I’m a glutton for punishment, and now I know I’m not alone.
In the past few months, I’ve started to steadily wean myself off Facebook, ignoring those annoying pop-ups like: “Jane Doe (a.k.a. the mean girl from junior high) uploaded a picture;” and “It’s John Smith (who you haven’t spoken to for more than a decade)’s birthday, let him know you’re thinking of him.”
I’m on a break with Facebook because I don’t like how it makes me feel: jealous, petty, vindictive... That said, I haven’t gone as far as delete the app from my phone and I still occasionally log on in small doses.
They say misery loves company, and it looks like I have a lot of it.
HubSpot recently shared the results of its Consumer Sentiment Survey. The takeaway: 43% of respondents said that of six social networks—Facebook, Twitter, Instagram, YouTube, LinkedIn and Snapchat—Facebook makes them feel the most depressed.
When it comes to social media in general, happiness seems to be the exception, not the rule. On average, roughly a third of respondents say they “feel awful” or close to it after visiting social media sites, and only 12% say they “feel great.”

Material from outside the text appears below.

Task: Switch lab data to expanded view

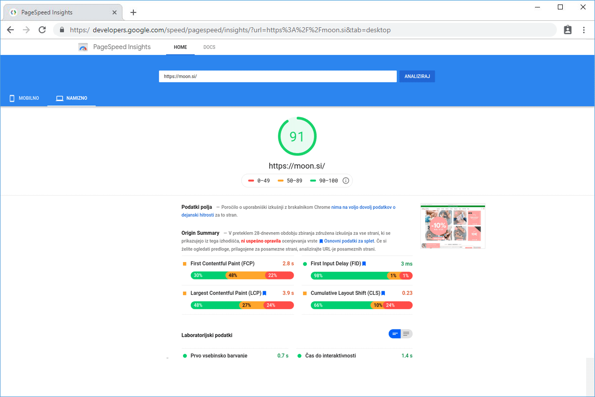Action: (407, 334)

It’s actually a rare point of consensus among our English-speaking pals across the Atlantic and Pacific. Americans, Aussies and Britons responded to the survey in almost identical numbers.
That doesn’t mean brands should simply abandon ship. Facebook is still the No. 1 social network and users continue to flock to the site in astounding numbers (FB reached its 2 billion monthly user milestone in June).

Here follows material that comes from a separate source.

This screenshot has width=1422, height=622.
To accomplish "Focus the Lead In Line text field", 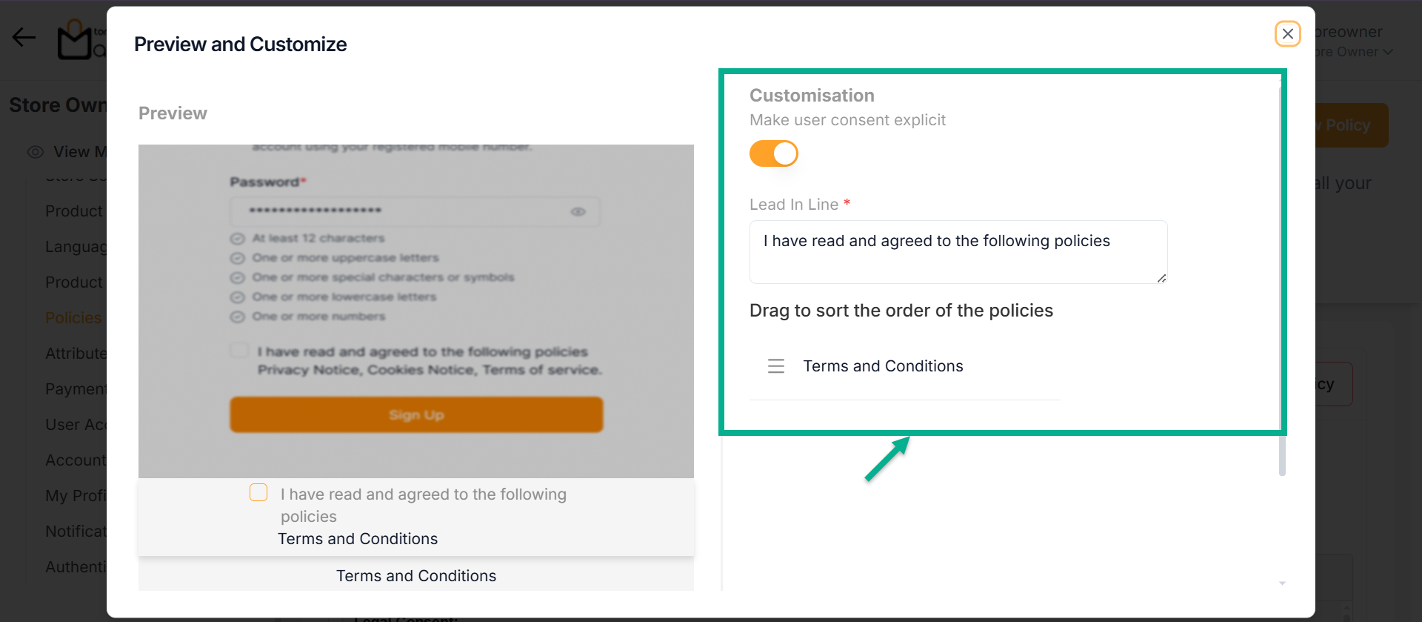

But if knowledge is power, marketers can use this depressing information to focus on content that uplifts, providing a respite from the incessant humblebragging and political sparring. Here are some ways that brands can change the conversation.
Keep it Light.
There’s a reason why cat videos are so popular. Even if your brand isn’t immediately associated with babies or cuddly kittens, there’s usually a way to engage with your community in a more lighthearted way. Take ALS’ ice bucket challenge. By aligning with a fun concept tailor-made for social media, the ALS community was able to shine a light on a serious disease and raise a lot of money in the process. Find the light at the end of the tunnel. Your community with thank you.
Be a Resource.
BuzzFeed Tasty videos always get me to stop and watch. They’re simple and highly engaging. But most important, they’re useful. (How often can you say that about something you come across on social media?) Look for ways to add value. Does your product or service lend itself to an explainer or how-to video? Making someone’s life a little bit easier is the best way to break through the dark cloud hovering over your social media feeds.
Have a Conversation.
When I’m out in the world and someone stops to ask for directions, I help if I can, even if I’m in a bad mood. Most of us would do the same—whether it’s pointing a tourist to a landmark or offering our sincere opinion on a product or service. Use your social media platforms to spark a true conversation. Ask a question that will get your stakeholders thinking. Set up a Twitter poll. Create a contest that calls for user-generated content. After all, social media is best when it’s used for dialogue, not a monologue.
Brands shouldn’t have to give away anti-depressants to get followers to engage on their social media channels. If you think about what people are looking for at their core—laughter, support and connection—you’ll become the one bright spot in an otherwise dreary feed.